Storm cells may become strong or severe, especially in the warmth and humidity of the afternoon. Pockets of heavy rain, marginally gusty winds, small hail, and even an isolated tornado are possible. Given the timing, North Jersey will be under the gun for the strongest storms.
As rain activity exits late Wednesday evening (around Midnight), it will feel more comfortable as humidity drops away a bit. Overnight low temperatures will dip into the mid 60s.
Usually after a cold front passage, our skies clear out and we get to enjoy some pleasant, refreshing weather. But Dorian has other plans!
Over the next 24 hours, Hurricane Dorian will slowly track along the east coast of Florida, Georgia, and the Carolinas. As of 5 a.m. Wednesday, the center of Dorian is about 100 miles due east of Daytona Beach, Florida. (That is about 725 miles south of Cape May, New Jersey.) Winds have come down slightly overnight, sustained at 105 mph. The storm is moving toward the north-northwest at 8 mph.
On Thursday, Dorian will probably make landfall along the North Carolina coast. At the same time, here in New Jersey, we'll start to see and feel Dorian's far northern edge in the form of mostly cloudy to overcast skies. A few showers may bubble up from the south starting Thursday afternoon. Meanwhile, we'll lose the "t-shirt and shorts weather" with unseasonably cool high temperatures in the lower to mid 70s.
Friday is going to be the "yucky" day of the week, as Dorian makes its closest pass to New Jersey — about 300 miles from Cape May to Dorian's center. In general, for most of New Jersey, it is just going to be a breezy, showery, cloudy, cool day. (High temps will struggle to reach 70 degrees.) Nothing remotely close to hurricane conditions.
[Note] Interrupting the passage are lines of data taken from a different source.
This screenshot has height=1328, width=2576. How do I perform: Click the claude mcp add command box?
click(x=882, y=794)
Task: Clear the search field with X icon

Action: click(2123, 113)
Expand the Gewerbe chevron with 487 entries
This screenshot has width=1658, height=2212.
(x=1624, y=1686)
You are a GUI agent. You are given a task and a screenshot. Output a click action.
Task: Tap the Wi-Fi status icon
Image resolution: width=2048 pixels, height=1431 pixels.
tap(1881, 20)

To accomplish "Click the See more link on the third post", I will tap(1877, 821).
However, along the Jersey Shore, Dorian's impacts will be a bit more significant. Northeasterly winds may gust to 40 mph right along the coast. Barely tropical storm force, but that's strong enough to cause power outages and minor property damage. That wind will surge ocean water toward our coastline, raising concerns for rough surf (4 to 6 foot waves) and coastal flooding (1 to 3 feet of surge). Seawater inundation and flooding-related road closures will be possible during the Friday morning (2 a.m.), Friday afternoon (2 p.m.), and Saturday morning (3 a.m.) high tide cycles.
The bottom line... The farther south and east you are, the more likely you'll be to feel the outer edge of Hurricane Dorian. I am most concerned about the coastal flooding potential. Followed closely by those 40 mph winds. Tropical rainfall is not expected here in New Jersey.
By the time you wake up Saturday morning, Dorian will be out of our hair. In fact, the weekend looks quiet and pleasant. Sunny and a bit breezy on Saturday, with highs in the upper 70s. Partly sunny and near 80 on Sunday.
By the way, Dorian is not alone in the Atlantic basin:
1.) Tropical Storm Fernand will make landfall north of Tampico, Mexico on Wednesday.
2.) Tropical Storm Gabrielle is way out in the eastern Atlantic Ocean, a full 2,800 miles away from New Jersey. The current forecast track pulls Gabrielle out to sea (east of Bermuda) by early next week.
3.) A tropical wave near Bermuda may develop into a tropical cyclone (50% chance).
4.) Another tropical wave coming off the west coast of Africa will be the next storm to watch closely.
It's not surprising at all that the ocean is heating up. The climatological peak of the Atlantic hurricane season is September 10.